From an artificial nose weekend hack to a future-proof IoT device
- Track: Embedded, Mobile and Automotive devroom
- Room: UD2.120 (Chavanne)
- Day: Saturday
- Start: 17:00
- End: 17:25
- Video only: ud2120
- Chat: Join the conversation!
It was a long weekend in May 2020. Like many of my human siblings stuck at home with time on their hands due to an ongoing pandemic, I was busy trying to perfect my bread recipe. Fast forward to a few hours later, I had assembled an Arduino-based “artificial nose” that used a gas sensor and AI (so-called TinyML) to learn and detect scents (hence potentially the smell of a perfectly fermented sourdough starter). As I open-sourced and started to share the project on social media, it went viral… and I felt like an impostor, as most of the code powering it was, frankly, hackish. Or maybe it wasn’t, as it had the merit of having helped me invent something new, in literally a few hours.
In this talk I will walk you through some of the key features of the artificial nose, and how I eventually rewrote my original code to leverage Zephyr (an open-source real-time operating system) in order to make it easier for myself and the community to extend the project, and run it on a variety of hardware targets.

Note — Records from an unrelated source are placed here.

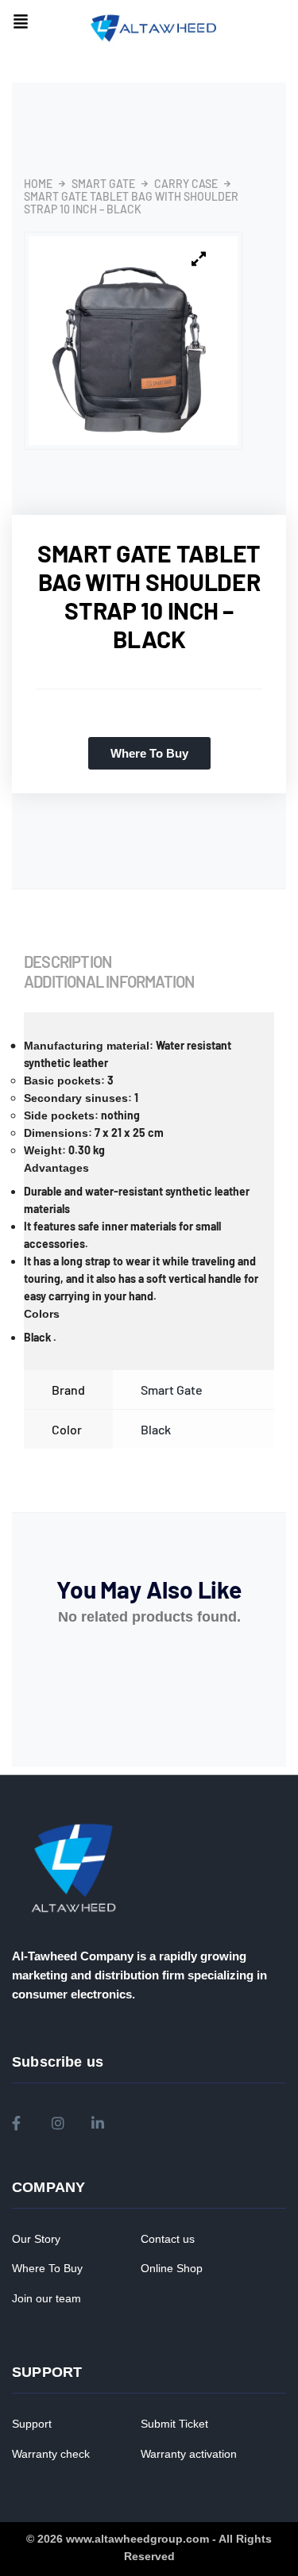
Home (38, 184)
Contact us (168, 2238)
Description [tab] (67, 961)
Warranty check (51, 2453)
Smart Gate (103, 184)
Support (32, 2423)
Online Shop (172, 2268)
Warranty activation (189, 2453)
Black (156, 1429)
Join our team (46, 2298)
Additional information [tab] (109, 981)
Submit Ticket (174, 2423)
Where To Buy (47, 2268)
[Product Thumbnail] (198, 259)
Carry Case (186, 184)
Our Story (36, 2238)
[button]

You will learn, among other things: * How to move from a complex “super loop” to well architected threads and event-based programming ; * How to run TinyML models (ex. TensorFlow Lite) while not compromising the rest of your embedded system ; * How to build an efficient and easy-to-maintain graphical user interface ; * How to leverage Zephyr hardware-abstraction layer.
All the code and demonstrations shown in the talk is open source and available on GitHub, and you are very much encouraged to go ahead and build your own artificial nose after the presentation!